• Task:
What is needed is an exact copy of the lines in the entries below from the one holding "You are a computer-use agent. 359x257 pixels." through the one holding "The height and width of the screenshot is (289, 616).", pictures excluded.

• Given records:
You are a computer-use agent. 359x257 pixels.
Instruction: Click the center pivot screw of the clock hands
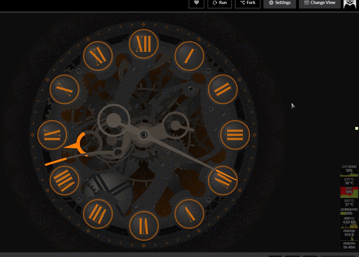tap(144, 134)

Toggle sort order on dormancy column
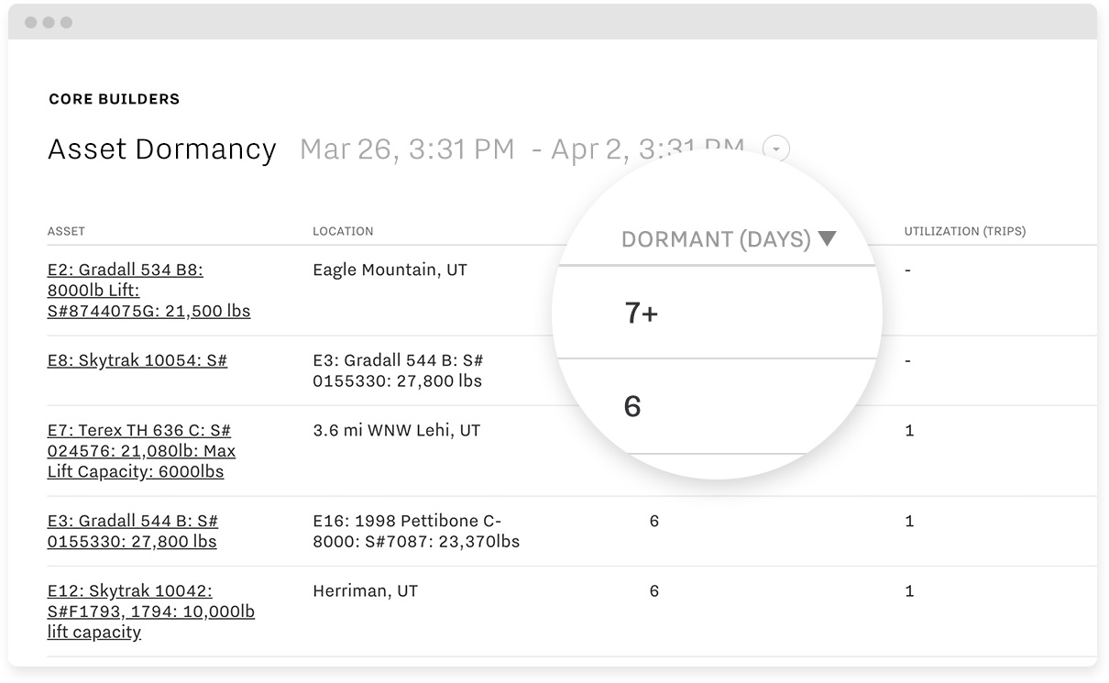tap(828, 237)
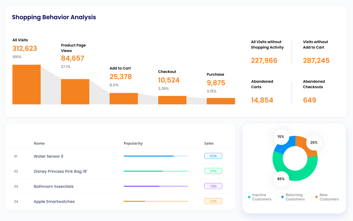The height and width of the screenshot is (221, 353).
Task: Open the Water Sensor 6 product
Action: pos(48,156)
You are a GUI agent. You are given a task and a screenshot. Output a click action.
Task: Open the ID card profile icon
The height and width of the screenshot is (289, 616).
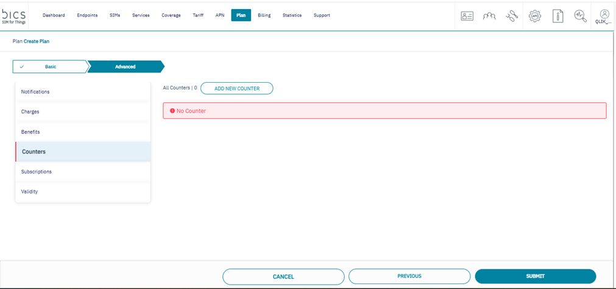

---

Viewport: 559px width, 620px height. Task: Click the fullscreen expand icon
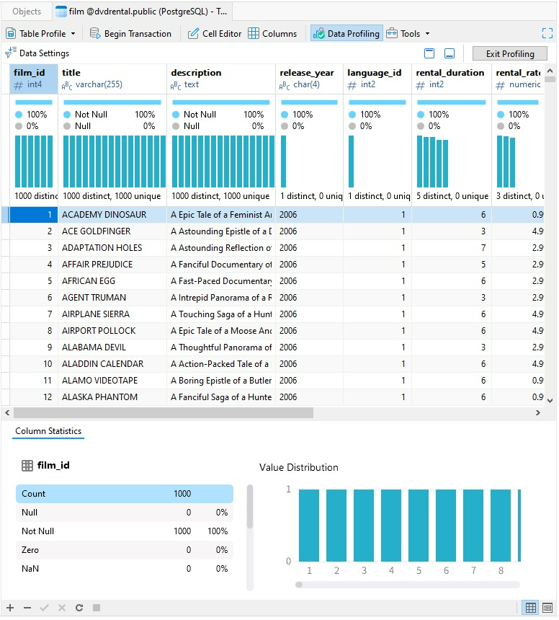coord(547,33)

• Reply to the exercise:
You are a computer-use agent. 359x257 pixels.
Instruction: Click the center pivot screw of the clock hands
tap(144, 134)

Toggle sort order on dormancy column
tap(828, 237)
The height and width of the screenshot is (221, 353).
Task: Open the Water Sensor 6 product
Action: pos(48,156)
You are a GUI agent. You are given a task and a screenshot. Output a click action.
Task: Open the ID card profile icon
The height and width of the screenshot is (289, 616).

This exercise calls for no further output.